Week 5: Digging Into Data
Digging Into Data
Historical data is useful to look at how securities move in the past relative to one another.
Goals for this week:
- how to read an event study and correctly understand $5 events
- survivor biased data
- adjusted and actual historical price data
- data sanitation
Example of an event study
This example is based on Bollinger bands, which are indicators of extreme price changes. We define an event where the price drops below -1.5 stdev of recent daily values, while SPY remains above 0.25
In general, to find informative events using technical indicators, we look for situations where the individual stock is doing something different from the market.

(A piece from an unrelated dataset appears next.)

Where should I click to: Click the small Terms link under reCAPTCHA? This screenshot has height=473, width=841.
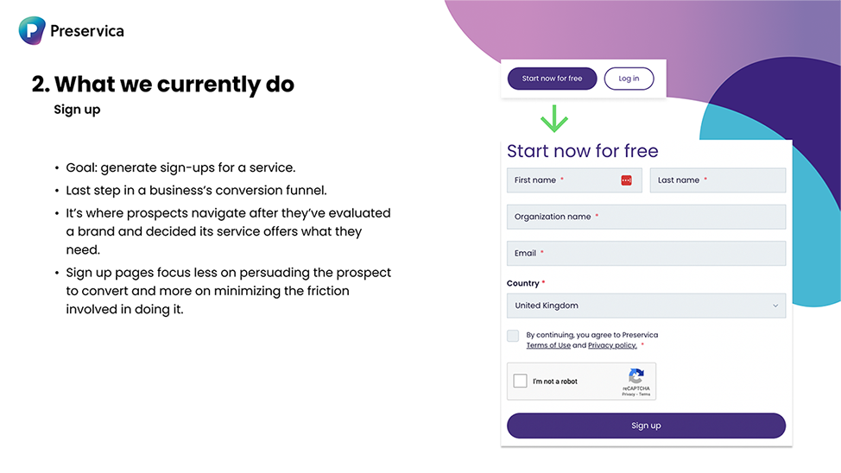click(x=645, y=394)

In our example, the price drop defined by the event is reliably (small stdev) followed by the price climbing for 7 days, and finally dropping again.
This event was detected 45 times, presumably over a year, so it’s not happening very often: if we were to actively trade on it. We would need to also use other strategies.
Trading on this: wait for the event, buy the equity, and wait about 5 days, sell and short, wait some more days, buy back to close the shorting.
T he event study is just the first building block of a strategy, and it is necessary to study that idea much more before actually trading on it.
The $5 events
In the last course, we asked ourselves why the $5-crossing event studies for 2008-2009 differ when applied on S&P 500/2012 and on S&P 500/2008.
On the S&P 500/2012 stocks, the event study shows that the average price goes back up about 5%, 20 days after the event. On the S&P 500/2012 stocks, it does not go back up as much.
When you use the S&P 500 symbols from a certain date on historical data from several years prior, you bias your dataset with companies that have survived. Between 2008 and 2012, 68 symbols disappeared from S&P 500. Many of those died.
This is called the survivor bias. We need to use data that is survivor-unbiased, meaning that includes both equities that survived and those that died. That is a technical challenge because symbols are reassigned (Sun Microsystems was SUNW, but when Mr Coffee got acquired, its symbol JAVA was deleted, so Sun dropped SUNW and became JAVA, and then Sun got acquired by Oracle and JAVA disappeared again). A database of stock prices can’t be indexed by symbols. Commercial solutions provide indexing schemes to work around that issue.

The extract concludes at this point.